CBO Teórica 2 - Prova de Especialidades da Oftalmologia — Prova 2010
Com relação à distrofia de François, da córnea, é correto afirmar que:
Distrofia de François = Opacidades estromais centrais em 'nuvem' com visão preservada.
Trata-se de uma distrofia estromal posterior benigna e rara, caracterizada por áreas poligonais acinzentadas que raramente progridem para perda visual.
A Distrofia de François, também conhecida como Distrofia Nebulosa Central de François, é classificada como uma distrofia estromal. Embora sua herança seja sugerida como autossômica dominante, muitos casos são esporádicos. Ela deve ser diferenciada do 'crocodile shagreen' (degeneração em pele de crocodilo), que possui aparência semelhante mas é relacionado à idade. O diagnóstico é feito predominantemente pela biomicroscopia na lâmpada de fenda. A importância de reconhecê-la reside em evitar diagnósticos errôneos de patologias mais graves que exigiriam transplante de córnea. É um exemplo clássico de achado de exame que requer apenas tranquilização do paciente.
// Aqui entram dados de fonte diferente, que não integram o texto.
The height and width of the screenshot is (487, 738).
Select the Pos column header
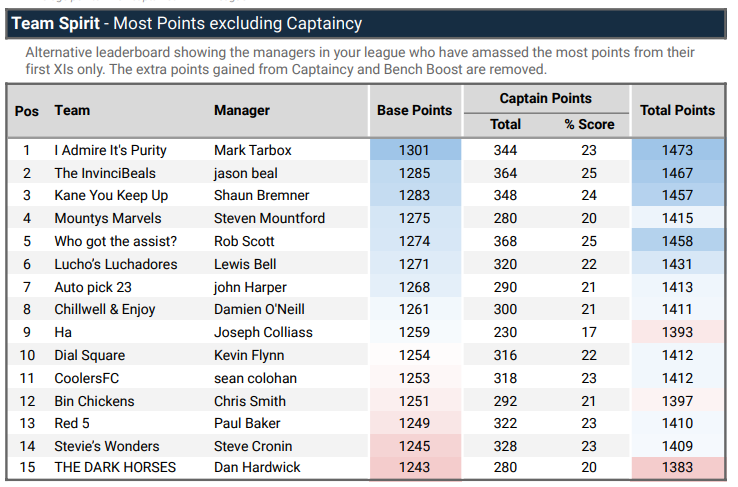point(27,110)
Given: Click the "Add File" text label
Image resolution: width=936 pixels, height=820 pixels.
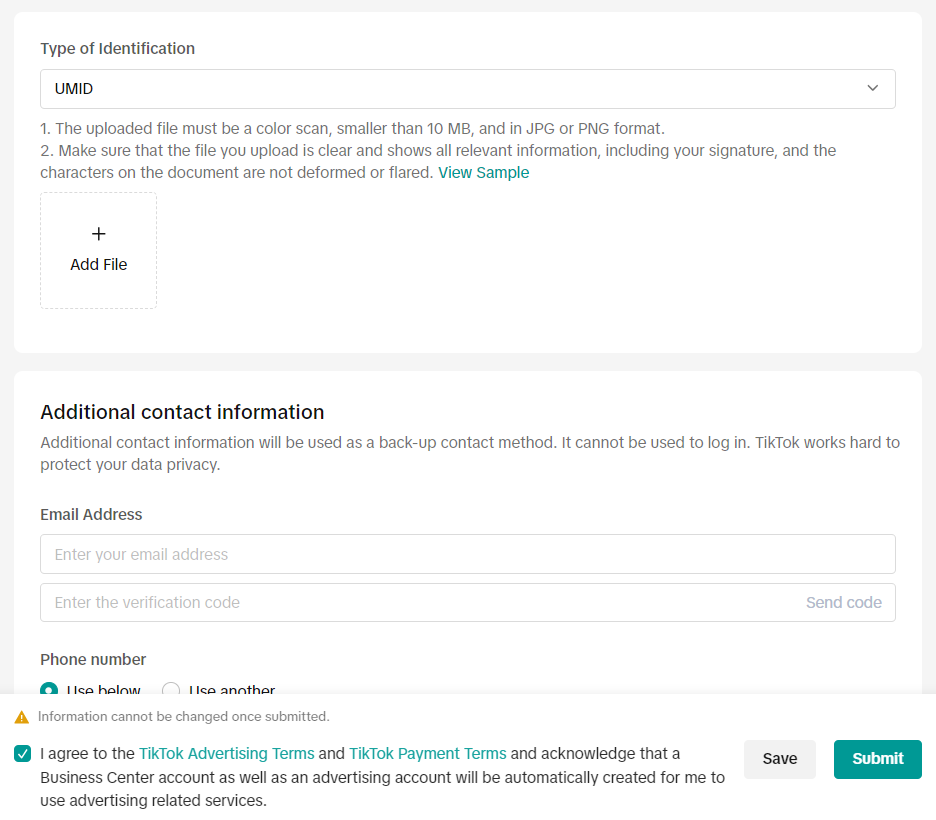Looking at the screenshot, I should tap(98, 265).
Apresenta-se como opacidades estromais posteriores, centrais, de aspecto nebuloso ou em 'nuvem', com áreas claras entre elas (aspecto de pele de crocodilo). As lesões são bilaterais, simétricas e não apresentam vascularização ou inflamação.
Na grande maioria dos casos, a acuidade visual permanece excelente (20/20 ou próxima disso). As opacidades são sutis e não costumam causar distorção significativa da superfície corneana ou dispersão excessiva de luz.
Geralmente não requer tratamento. Por ser uma condição não progressiva ou de progressão muito lenta, e que não afeta a visão, a conduta é apenas a observação e o aconselhamento do paciente sobre a natureza benigna da doença.